Shared VHDX was introduced in WS2012 R2 to enable easier and more flexible deployments of guest clusters; that is, a cluster that is made from virtual machines. The guest cluster allows you to make services highly available, because sometimes a HA infrastructure is just not enough (we are supposed to be all about the service, after all).

We’ve been able to do guest clusters with iSCSI, SMB 3.0, or Fiber Channel/FCoE LUNs/shares but this crosses the line between guest/tenant and infrastructure/fabric. That causes a few issues:

  • It reduces flexibility (Live Migration of storage, backup, replication, etc)
  • There’s a security/visibility issue for service providers
  • Self-service becomes a near impossibility for public/private clouds

That’s why Microsoft gave us Shared VHDX. Two virtual machines can connect to the same VHDX that contains data. That disk appears in the guest OS of the two VMs as a shared SAS disk, i.e cluster-supported storage. Now we have moved into the realm of software and we enable easy self service, flexibility, and no longer cross the hardware boundary.

But …

Shared VHDX was a version 1.0 feature in Windows Server 2012 R2. It wasn’t a finished product; Microsoft gave us what they had ready at the time. Feedback was unanimous: we need backup and replications support for Shared HDX, and we’d also like Live Migration support.

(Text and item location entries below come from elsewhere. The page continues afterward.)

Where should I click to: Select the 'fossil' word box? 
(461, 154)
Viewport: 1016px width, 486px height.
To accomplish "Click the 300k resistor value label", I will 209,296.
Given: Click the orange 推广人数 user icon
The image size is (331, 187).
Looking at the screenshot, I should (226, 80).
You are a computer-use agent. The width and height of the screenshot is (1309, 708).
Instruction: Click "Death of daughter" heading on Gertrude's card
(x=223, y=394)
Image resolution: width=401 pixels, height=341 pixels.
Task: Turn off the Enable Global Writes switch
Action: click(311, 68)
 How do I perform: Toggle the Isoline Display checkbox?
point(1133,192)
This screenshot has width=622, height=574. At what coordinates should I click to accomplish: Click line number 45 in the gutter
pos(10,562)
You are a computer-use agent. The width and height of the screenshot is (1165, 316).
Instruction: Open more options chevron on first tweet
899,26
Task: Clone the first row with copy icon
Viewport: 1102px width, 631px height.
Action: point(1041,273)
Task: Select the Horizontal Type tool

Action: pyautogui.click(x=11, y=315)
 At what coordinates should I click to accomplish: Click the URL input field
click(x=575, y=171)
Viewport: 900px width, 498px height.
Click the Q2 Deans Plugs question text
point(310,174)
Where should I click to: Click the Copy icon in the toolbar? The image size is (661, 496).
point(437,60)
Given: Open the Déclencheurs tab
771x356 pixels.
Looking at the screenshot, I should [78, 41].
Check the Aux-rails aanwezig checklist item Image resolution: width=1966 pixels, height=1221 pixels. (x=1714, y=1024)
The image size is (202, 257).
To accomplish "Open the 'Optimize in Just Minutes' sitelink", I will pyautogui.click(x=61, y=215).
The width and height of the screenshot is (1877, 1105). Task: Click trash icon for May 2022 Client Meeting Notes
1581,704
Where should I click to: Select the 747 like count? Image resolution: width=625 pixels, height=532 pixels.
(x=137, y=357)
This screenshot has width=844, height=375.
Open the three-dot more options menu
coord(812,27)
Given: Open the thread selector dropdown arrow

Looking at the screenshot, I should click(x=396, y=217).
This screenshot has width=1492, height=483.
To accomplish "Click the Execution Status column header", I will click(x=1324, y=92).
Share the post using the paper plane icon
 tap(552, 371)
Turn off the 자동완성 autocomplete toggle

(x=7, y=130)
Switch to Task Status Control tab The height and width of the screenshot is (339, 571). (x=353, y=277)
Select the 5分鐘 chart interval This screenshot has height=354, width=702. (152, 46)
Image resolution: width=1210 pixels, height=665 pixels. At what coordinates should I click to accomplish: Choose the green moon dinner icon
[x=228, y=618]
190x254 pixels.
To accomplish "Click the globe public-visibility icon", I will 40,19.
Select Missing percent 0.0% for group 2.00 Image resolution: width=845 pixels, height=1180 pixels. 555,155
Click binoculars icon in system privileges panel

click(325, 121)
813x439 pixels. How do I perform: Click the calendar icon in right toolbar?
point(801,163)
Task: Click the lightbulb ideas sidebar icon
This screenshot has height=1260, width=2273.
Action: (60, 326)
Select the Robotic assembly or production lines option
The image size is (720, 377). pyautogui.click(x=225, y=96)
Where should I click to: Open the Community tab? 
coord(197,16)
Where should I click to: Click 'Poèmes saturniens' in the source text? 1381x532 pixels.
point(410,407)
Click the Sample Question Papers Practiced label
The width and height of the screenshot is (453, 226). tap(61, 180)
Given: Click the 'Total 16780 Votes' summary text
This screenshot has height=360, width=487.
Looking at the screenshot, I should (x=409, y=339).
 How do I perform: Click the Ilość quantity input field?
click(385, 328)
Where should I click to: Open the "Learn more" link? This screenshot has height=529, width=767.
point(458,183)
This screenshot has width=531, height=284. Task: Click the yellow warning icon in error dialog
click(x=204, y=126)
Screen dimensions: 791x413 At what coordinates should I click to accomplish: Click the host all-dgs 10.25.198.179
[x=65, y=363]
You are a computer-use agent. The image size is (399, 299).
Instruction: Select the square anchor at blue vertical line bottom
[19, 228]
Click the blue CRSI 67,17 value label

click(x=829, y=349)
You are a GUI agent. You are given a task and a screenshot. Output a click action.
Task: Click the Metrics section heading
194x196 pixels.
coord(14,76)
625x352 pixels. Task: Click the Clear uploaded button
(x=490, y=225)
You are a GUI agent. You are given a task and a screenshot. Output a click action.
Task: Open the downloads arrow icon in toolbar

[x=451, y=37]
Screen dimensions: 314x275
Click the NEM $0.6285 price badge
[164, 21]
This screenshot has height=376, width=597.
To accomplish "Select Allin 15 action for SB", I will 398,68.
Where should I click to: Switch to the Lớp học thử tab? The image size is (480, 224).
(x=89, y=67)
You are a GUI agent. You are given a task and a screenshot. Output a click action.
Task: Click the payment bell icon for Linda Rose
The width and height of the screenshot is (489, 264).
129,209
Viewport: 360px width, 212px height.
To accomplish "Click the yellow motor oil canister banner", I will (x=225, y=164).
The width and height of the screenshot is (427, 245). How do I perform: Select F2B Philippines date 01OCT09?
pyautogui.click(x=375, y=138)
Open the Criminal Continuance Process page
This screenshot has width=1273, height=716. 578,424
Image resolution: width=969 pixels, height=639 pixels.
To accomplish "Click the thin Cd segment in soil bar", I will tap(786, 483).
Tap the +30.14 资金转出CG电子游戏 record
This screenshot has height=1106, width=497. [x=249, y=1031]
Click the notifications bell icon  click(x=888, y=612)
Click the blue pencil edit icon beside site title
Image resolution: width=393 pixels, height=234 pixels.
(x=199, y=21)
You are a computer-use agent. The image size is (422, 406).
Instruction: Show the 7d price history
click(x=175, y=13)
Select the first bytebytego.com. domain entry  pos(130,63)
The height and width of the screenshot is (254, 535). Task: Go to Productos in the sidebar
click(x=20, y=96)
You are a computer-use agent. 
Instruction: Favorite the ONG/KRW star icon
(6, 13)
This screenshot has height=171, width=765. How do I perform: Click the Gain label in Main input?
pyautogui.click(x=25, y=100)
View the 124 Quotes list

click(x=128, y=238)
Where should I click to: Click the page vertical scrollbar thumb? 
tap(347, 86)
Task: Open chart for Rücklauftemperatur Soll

The Windows Server vNext Technical Preview gives us support to replicate Shared VHDX files using Hyper-V Replica (HVR). This means that you can add these HA guest clusters to your DR replication set(s) and offer a new level of availability to your customers.

I cannot talk about how Microsoft is accomplishing this feature yet … all I can report is what I’ve seen announced.